Australian shares finished little changed on Monday as a surge in oil prices following renewed United States-Iran hostilities was offset by weakness in technology and mining stocks.
The S&P/ASX 200 Index edged up 2.5 points, or 0.03%, to close at 8,808.5. Five of the 11 sectors finished higher, while six ended in negative territory.
The Technology sector led declines after Xero tumbled 4.3% following the disclosure that Chief Executive Sukhinder Singh Cassidy had sold her remaining direct shareholding in the company for “managing personal tax obligations”.
Cassidy sold 29,608 ordinary shares on-market at A$74 each, raising approximately $2.2 million.
Elsewhere in the sector, WiseTech Global fell 2.0%, TechnologyOne lost 1.0%, and NextDC dropped 3.2%.
Utilities also weakened, with Origin Energy falling 2.1% and AGL Energy retreating 3.7%.
Materials finished lower as renewed Middle East tensions sent gold prices lower.
Northern Star Resources declined 2.8%, Evolution Mining lost 1.8%, and Newmont shed 1.2%.
Among major mining names, BHP gained 0.1%, Rio Tinto slipped 0.3%, and Fortescue advanced 1.6%.
Telecommunications stocks led gains during the session, with Telstra rising 1.6% after resolving a mobile network outage that disrupted calls and data services from 8 July. "Services have now been restored, and customers can feel confident calling Triple Zero." the company said in a release.
REA Group added 0.4%, while TPG Telecom slipped 0.3%.
The Energy sector outperformed after crude oil prices jumped more than 4% amid concerns over supply disruptions following renewed military strikes between the United States and Iran and uncertainty surrounding shipping through the Strait of Hormuz.
Woodside Energy rose 0.9%, Viva Energy climbed 3.6%, while Santos edged 0.3% lower.

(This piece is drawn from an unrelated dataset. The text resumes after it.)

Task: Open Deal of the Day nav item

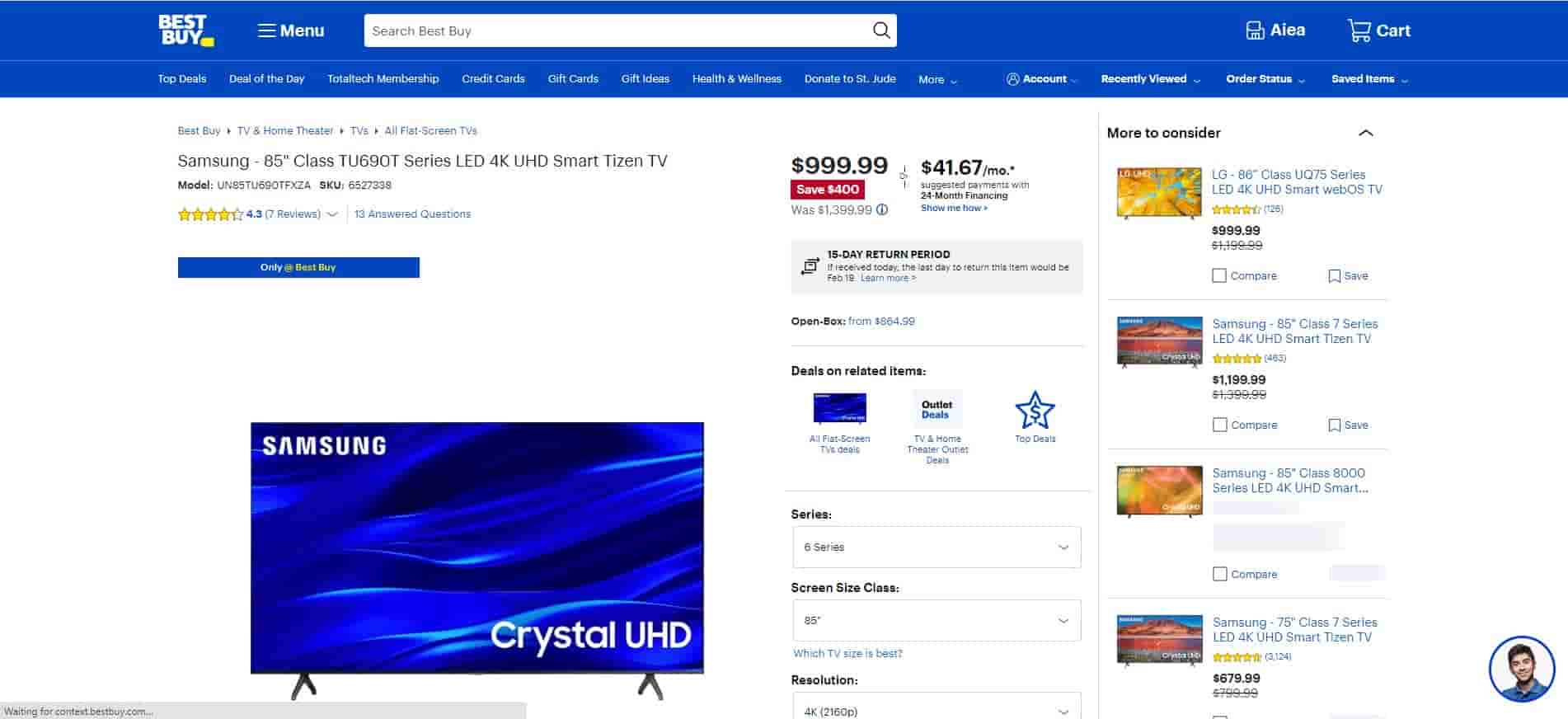Action: (266, 79)
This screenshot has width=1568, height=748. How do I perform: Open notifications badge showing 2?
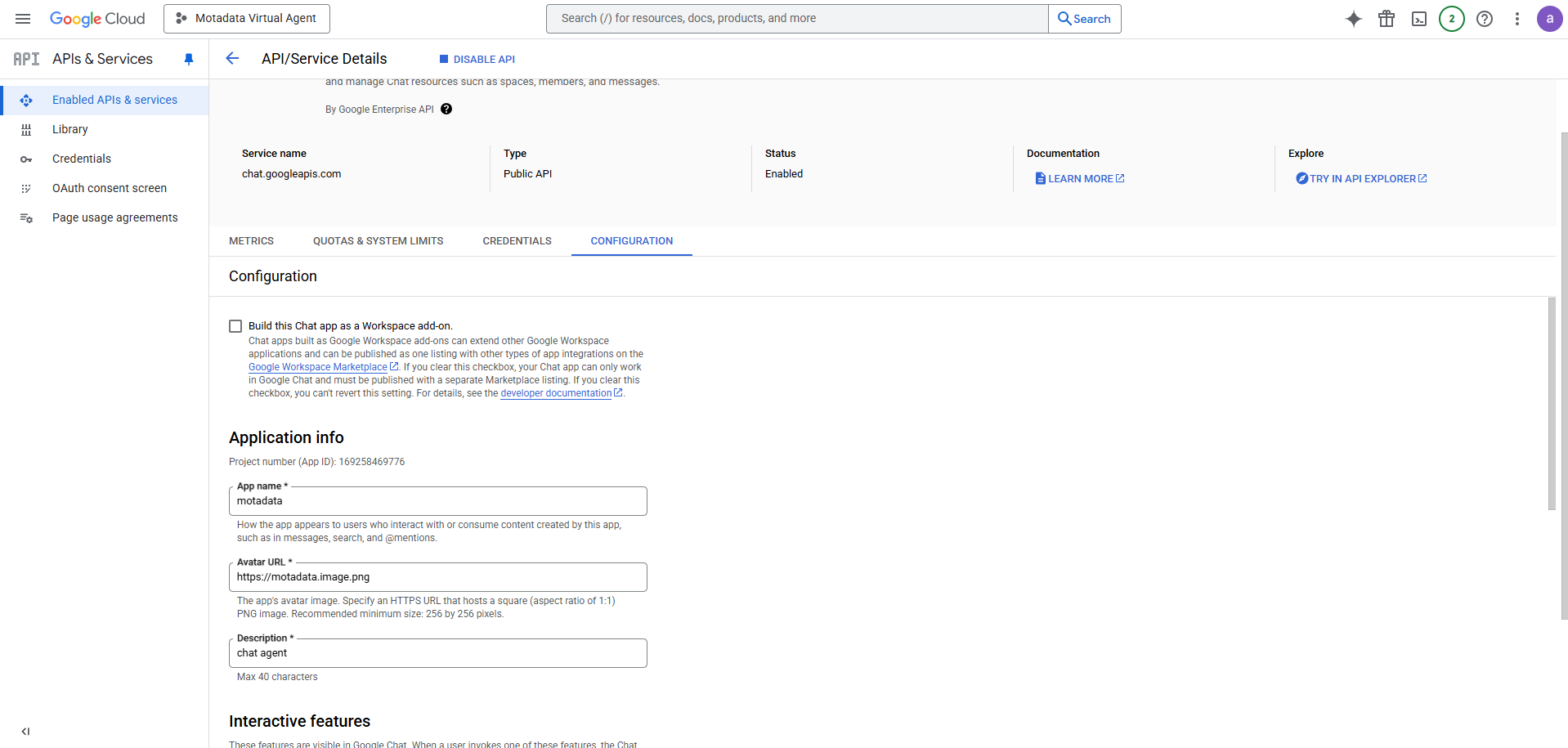(x=1452, y=19)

Ampol gained 4.2% after securing a new $400 million delayed-draw subordinated notes facility backed by KKR's private credit and insurance platforms.
Among individual movers, City Chic Collective surged 27.8% after forecasting unaudited underlying EBITDA of between $11.5 million and $12.5 million for the 52 weeks ended 28 June.
The outlook represents an 80% to 95% increase from a year earlier, driven by margin expansion and disciplined cost management despite challenging trading conditions.
The company also reported a 3.1% decline in annual revenue, largely reflecting the closure of its Amazon wholesale business and a 28.1% fall in U.S. sales following tariff-related reductions in inventory purchases.
oOh!media advanced 4.1% after confirming that all three takeover suitors - Pacific Equity Partners, I Squared Capital and Oaktree Capital Management - had reaffirmed their non-binding indicative proposals on Friday.
On the bond markets, the Australian 10-year government bond yield rose 0.04% to 4.862%, while the two-year yield slipped 0.4% to 4.481%.